● **取り組む課題 A**: 以下の記録のうち、文字列「height」を含む行の数を数え、その数だけを答えてください。大文字と小文字は区別します。

説明

光学フィルムの製造方法

【課題】凸部先端に、平滑度に優れた平坦面を有する凹凸が付与された光学フィルムを製造する方法を提供する。
【解決手段】表面に凹凸が形成されたポリマーフィルム1の凹凸形成面に平滑ロール4を押し当てて、凸部の先端に平坦面を形成する凸部矯正工程を有することを特徴とする光学フィルムの製造方法。凸部の先端に形成された平坦面の総面積が凹凸形成面全体に対して20〜80%であることを特徴とする光学フィルムの製造方法。平坦面形成後における凸部高さが、平坦面形成前の凸部高さに対して20〜80%であることを特徴とする光学フィルムの製造方法。

【発明の詳細な説明】
【技術分野】
【0001】
本発明は、凸部先端に平坦面を有する凹凸が付与された光学フィルムの製造方法に関するものである。
【背景技術】
【0002】
光学フィルムとして、表面に付与された凹凸における凸部先端に平坦面を有するものが知られている。そのような凸部平坦フィルムは、凸部頂部での光散乱が少なく、視認性に優れるため、プリズムシート、レンズシート、回折格子、無反射構造体として有用である。
【0003】
凸部平坦フィルムは、鋳型が有する凹凸を100%の転写率で転写させることによって製造されることが一般的である。例えば、特許文献1では、フィルムに鋳型で凹凸パターンを熱転写させるに際し、鋳型におけるフィルムの凸部先端に対応する部分に予め平坦面を形成しておく。
【0004】
しかしながら、上記した技術では、フィルムから鋳型を離型するときに、樹脂がフィルムから引き剥がされて、鋳型に移行し、鋳型に樹脂の剥離残りが生じた。特に鋳型の平坦面において樹脂の剥離残りは顕著に生じた。その結果、フィルムにおける凸部先端の平坦面においてフィルム欠陥が発生したり、異物が付着したりして、平滑度が低下した。そのため、フィルムの樹脂組成を鋳型と離型しやすい樹脂処方にするなど、改良がなされてきているが、十分な改良には至っていない。
【0005】
さらに、上記技術では、一つの鋳型から一種類の凹凸形状しか形成できないため、フィルムに付与される凹凸形状の自由度が低かった。
【特許文献1】特開平9−26503号公報
【発明の開示】
【発明が解決しようとする課題】
【0006】
本発明は、凸部先端に、平滑度に優れた平坦面を有する凹凸が付与された光学フィルムを製造する方法を提供することを目的とする。
【課題を解決するための手段】
【0007】
本発明は、表面に凹凸が形成されたポリマーフィルムの凹凸形成面に平滑ロールを押し当てて、凸部の先端に平坦面を形成する凸部矯正工程を有することを特徴とする光学フィルムの製造方法に関する。
【発明の効果】
【0008】
本発明によれば、凸部先端に、平滑度に優れた平坦面を有する凹凸が付与された光学フィルムを製造できる。

● **対象の記録**:
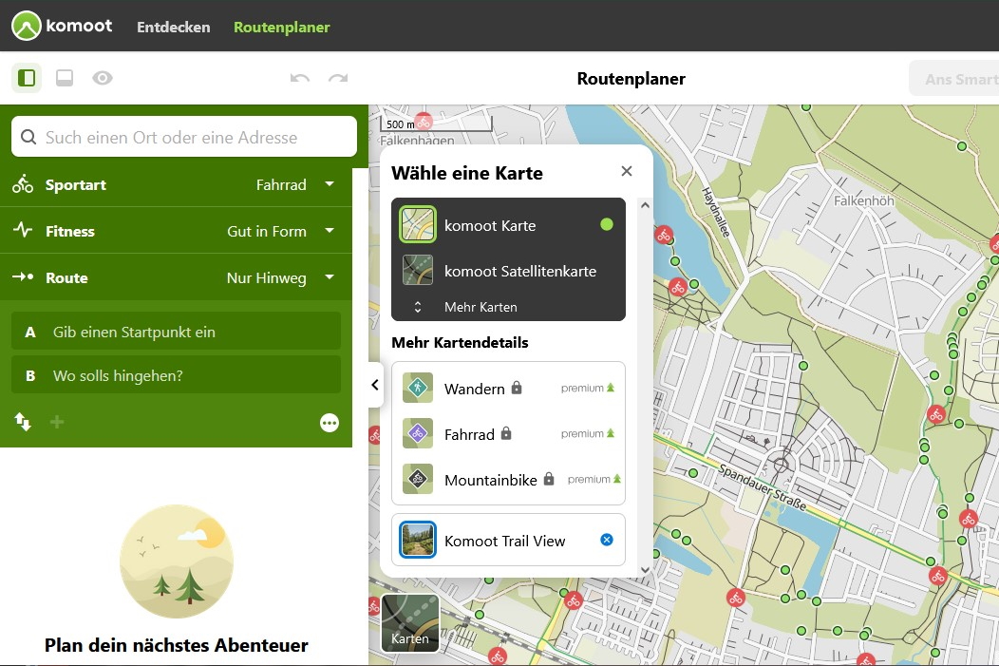Click the place or address search field
The image size is (999, 666).
click(184, 137)
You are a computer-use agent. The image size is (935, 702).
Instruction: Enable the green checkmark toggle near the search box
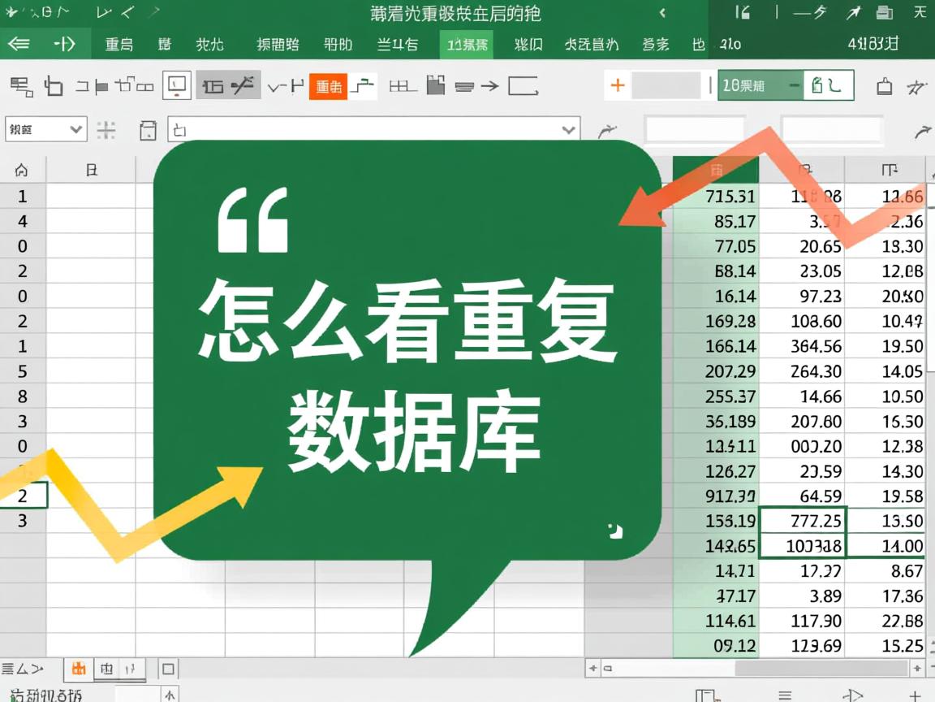coord(826,85)
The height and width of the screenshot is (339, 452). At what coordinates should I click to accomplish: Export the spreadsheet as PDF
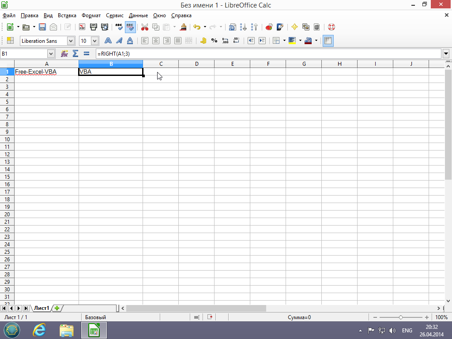[82, 27]
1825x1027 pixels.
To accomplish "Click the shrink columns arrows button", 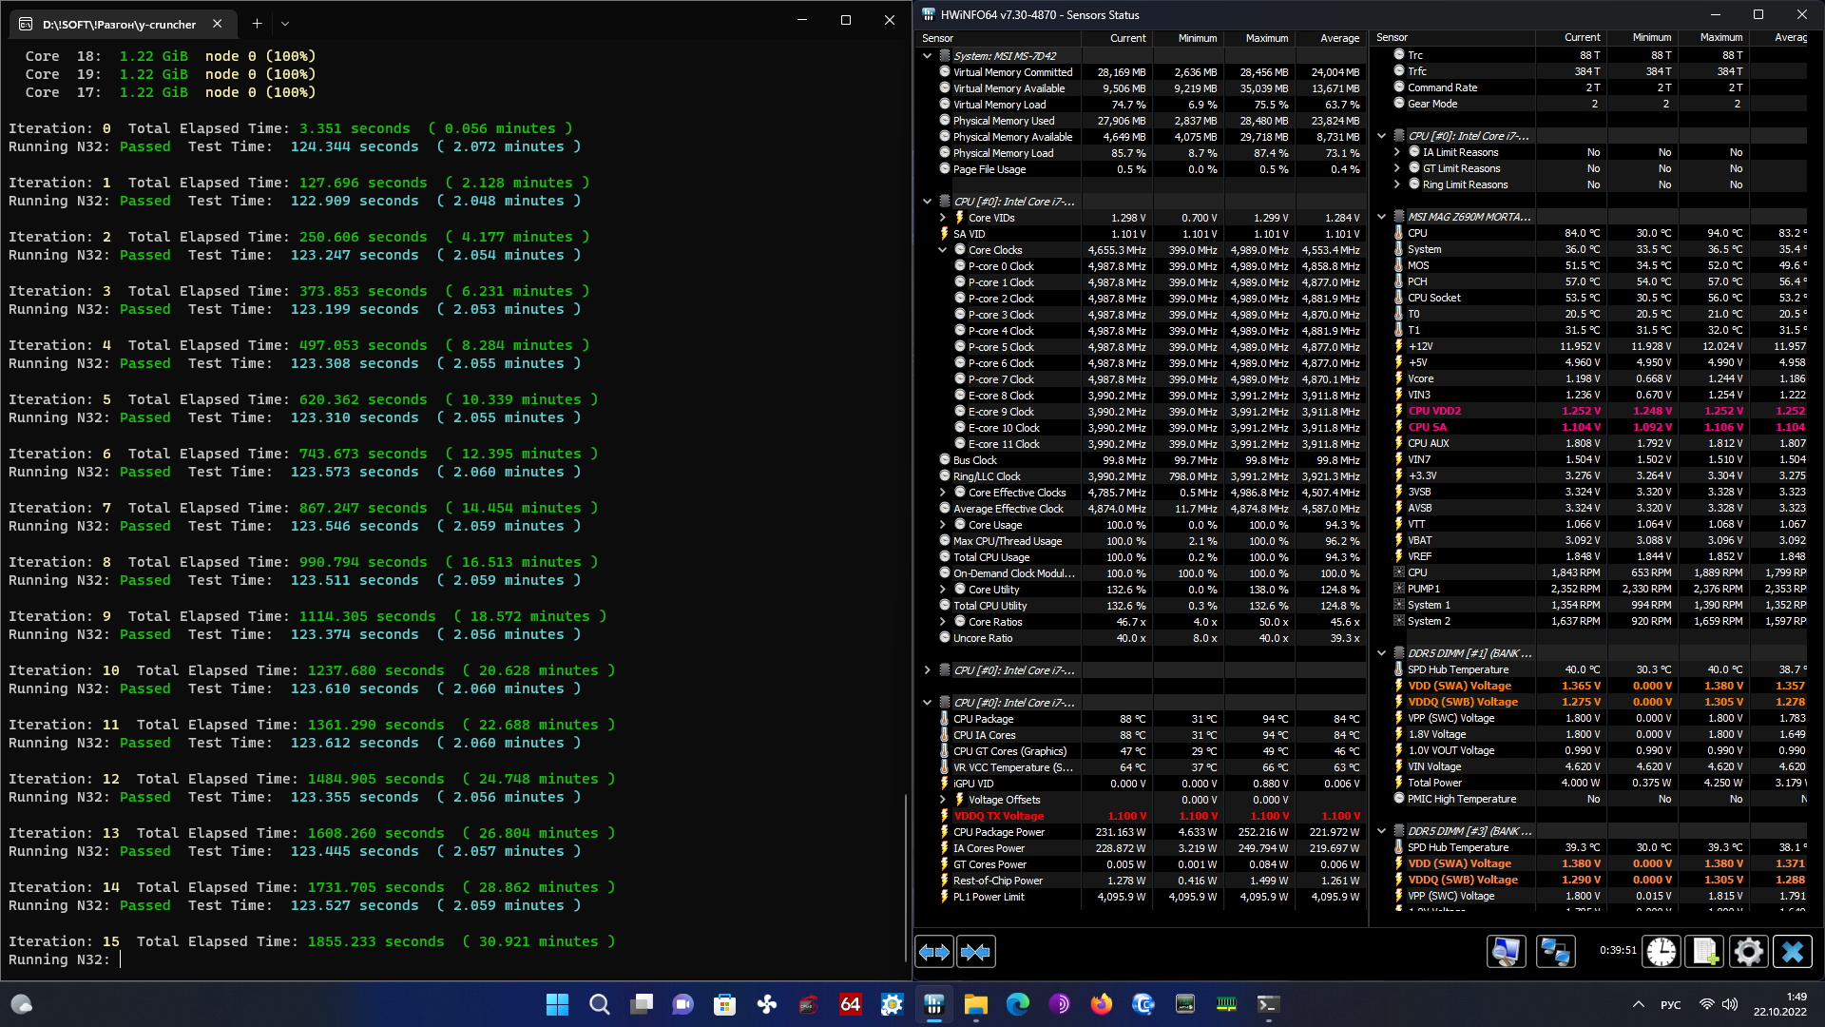I will tap(975, 952).
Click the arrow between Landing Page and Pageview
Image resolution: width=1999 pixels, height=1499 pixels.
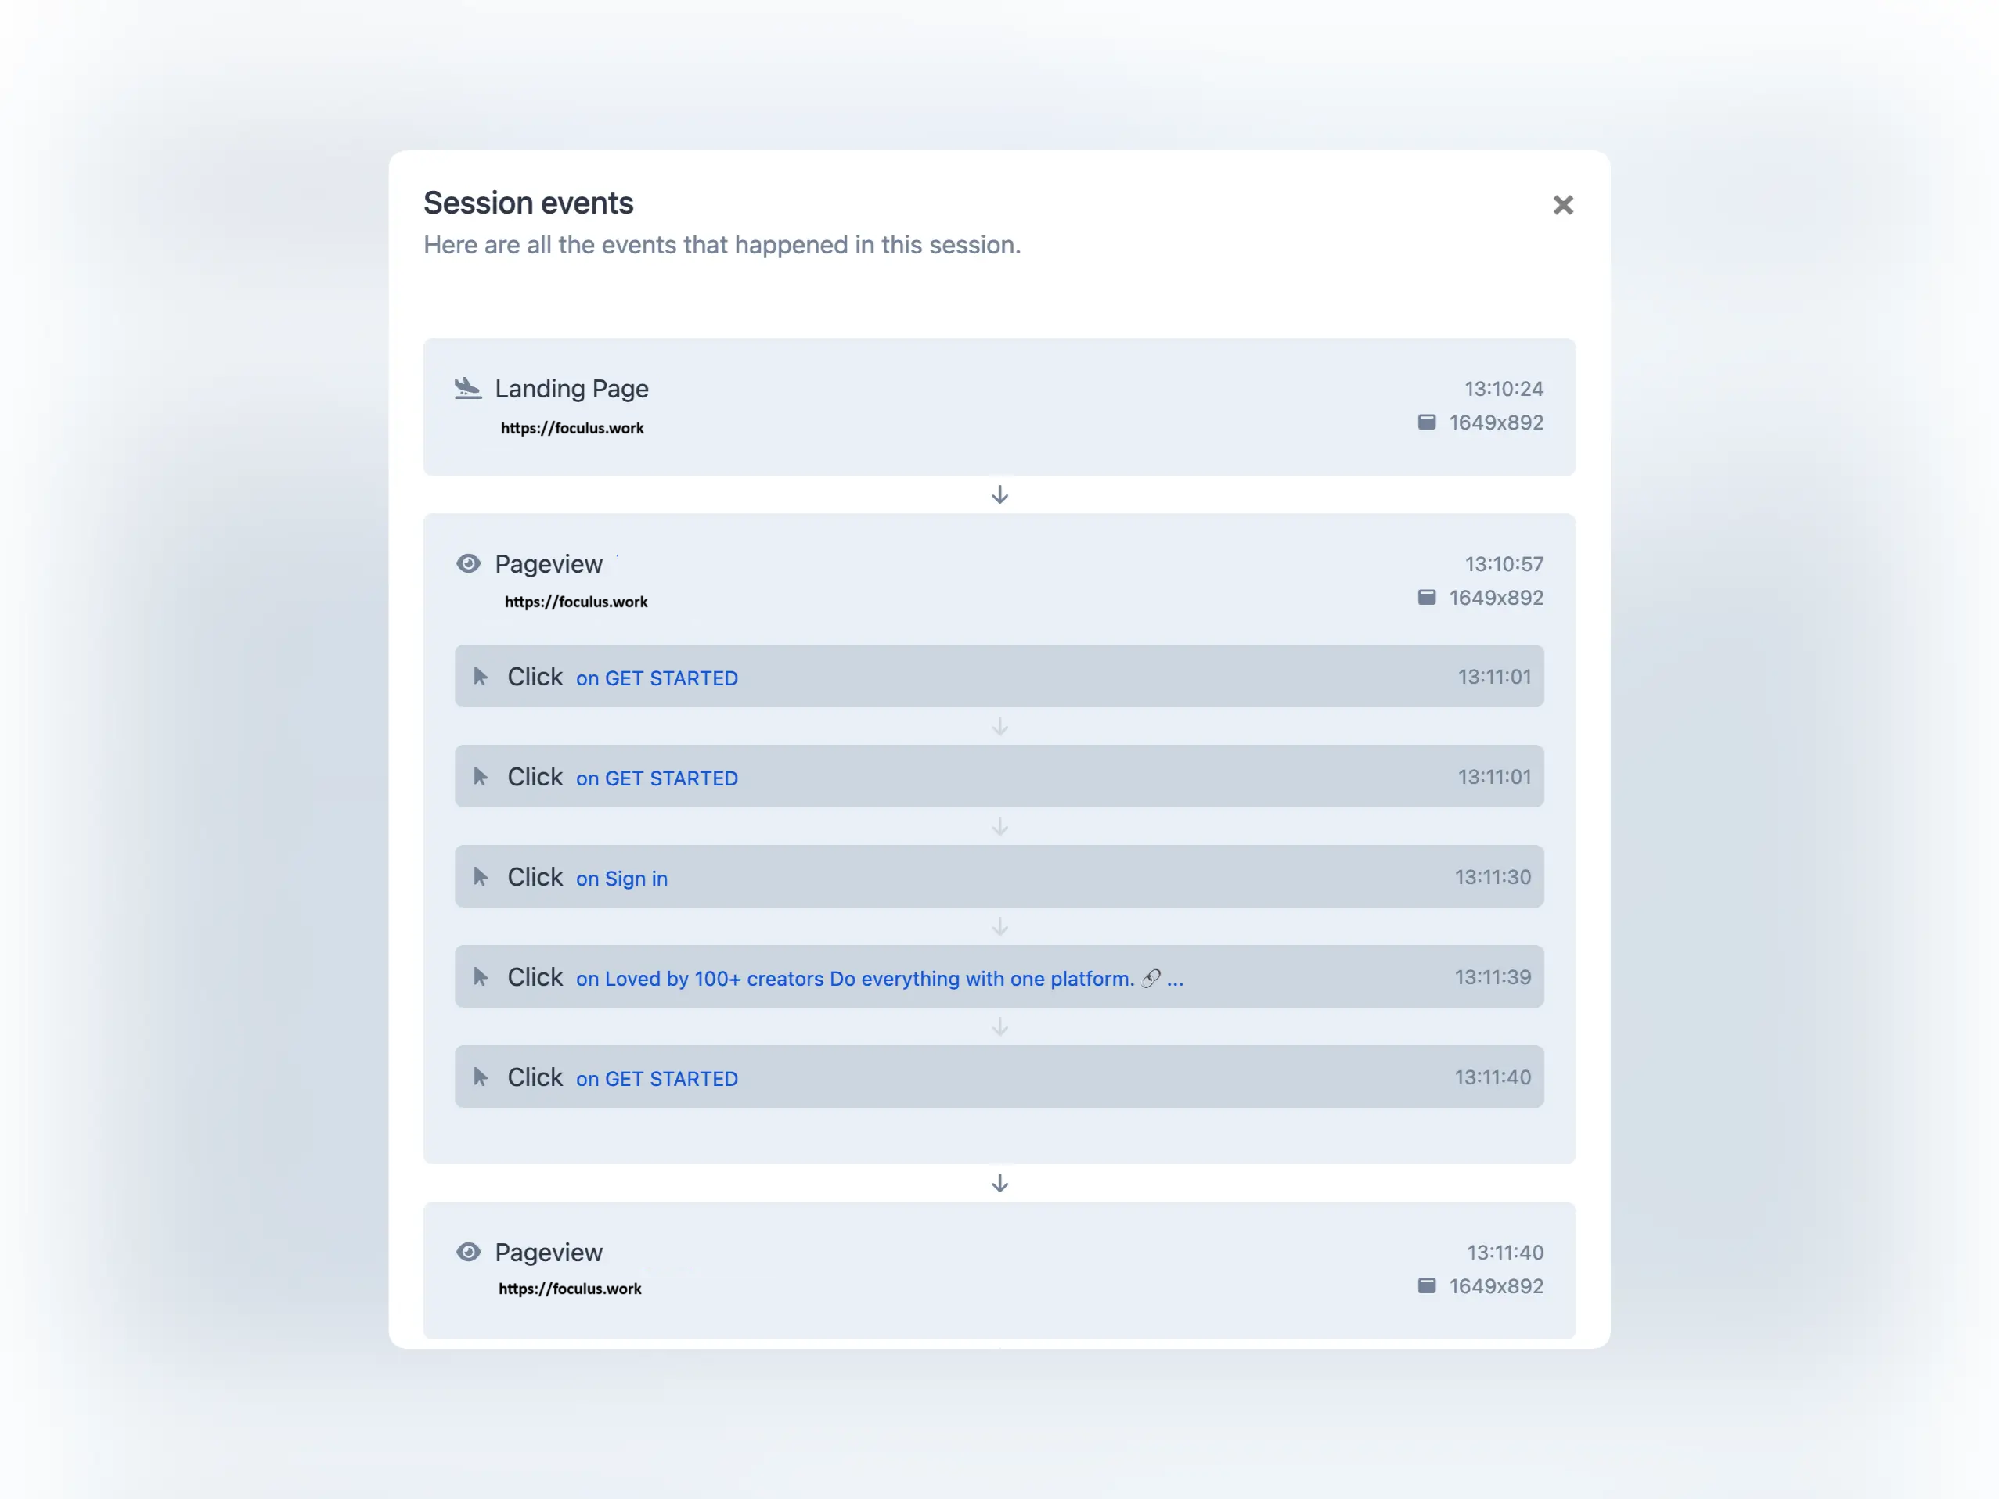(1000, 495)
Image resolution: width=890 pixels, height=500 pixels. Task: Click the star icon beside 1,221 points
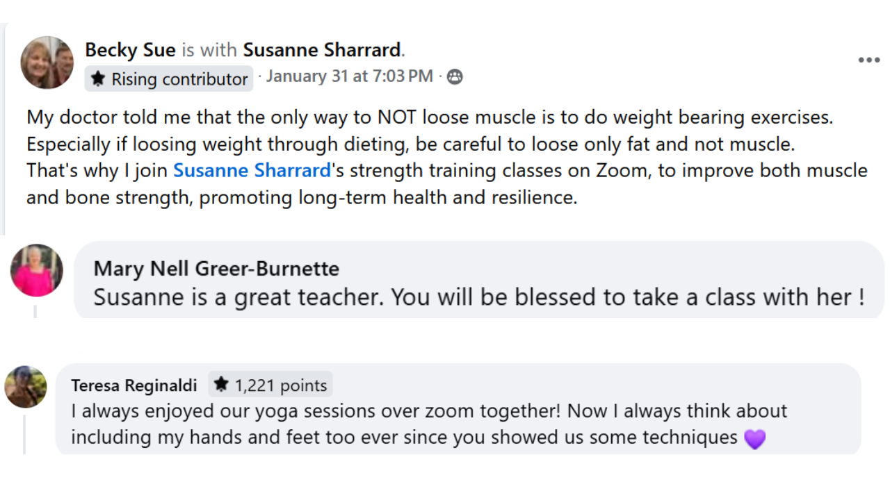pos(221,385)
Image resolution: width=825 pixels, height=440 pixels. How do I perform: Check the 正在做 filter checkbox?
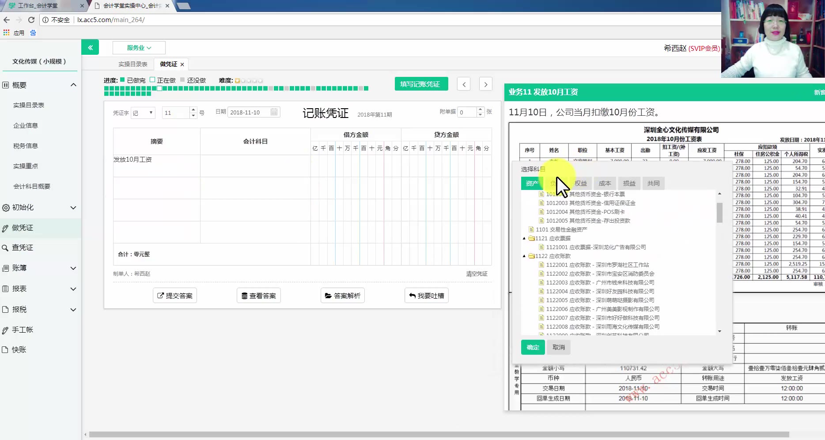(x=152, y=80)

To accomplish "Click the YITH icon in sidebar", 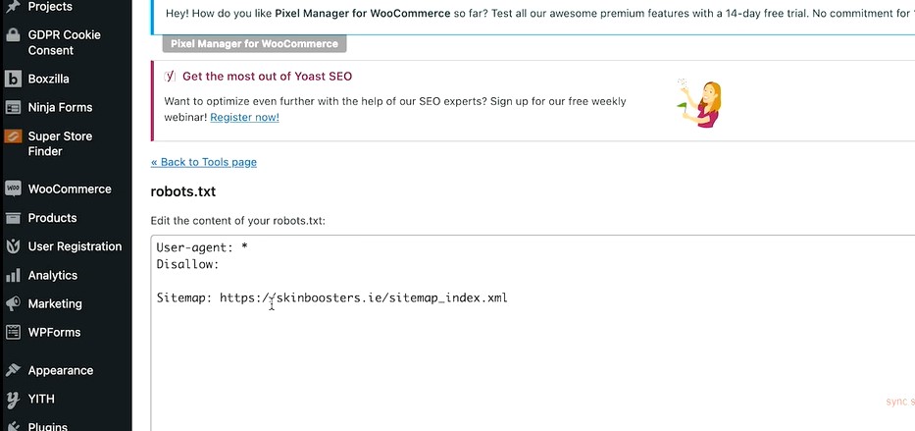I will tap(13, 400).
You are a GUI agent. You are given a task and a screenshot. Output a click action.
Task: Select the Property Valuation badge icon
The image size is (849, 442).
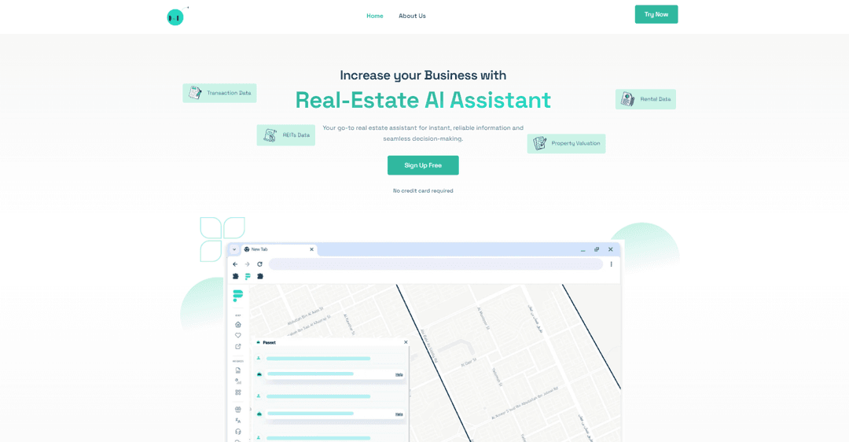[539, 144]
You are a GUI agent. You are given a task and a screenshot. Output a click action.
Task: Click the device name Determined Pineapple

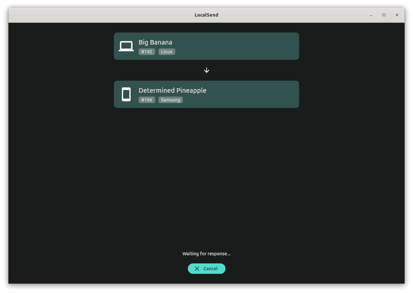(173, 90)
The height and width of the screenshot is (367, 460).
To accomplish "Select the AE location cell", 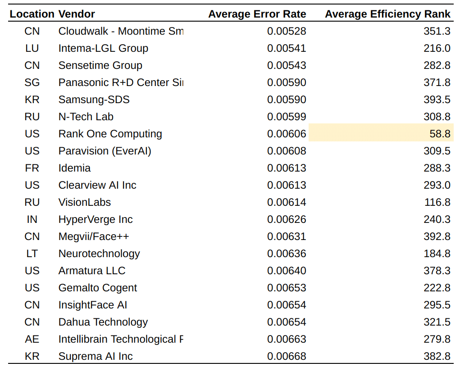I will click(x=32, y=339).
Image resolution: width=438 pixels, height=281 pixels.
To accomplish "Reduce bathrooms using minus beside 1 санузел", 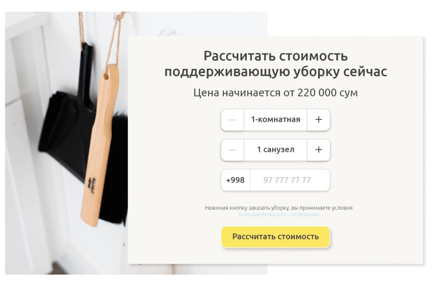I will [232, 150].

● **取り組む課題 B**: 光学フィルムの製造方法に関する文章で、凸部平坦フィルムが有用であるとされている用途をすべて挙げてください。

● **最終結果 A**: 6

● **最終結果 B**: プリズムシート、レンズシート、回折格子、無反射構造体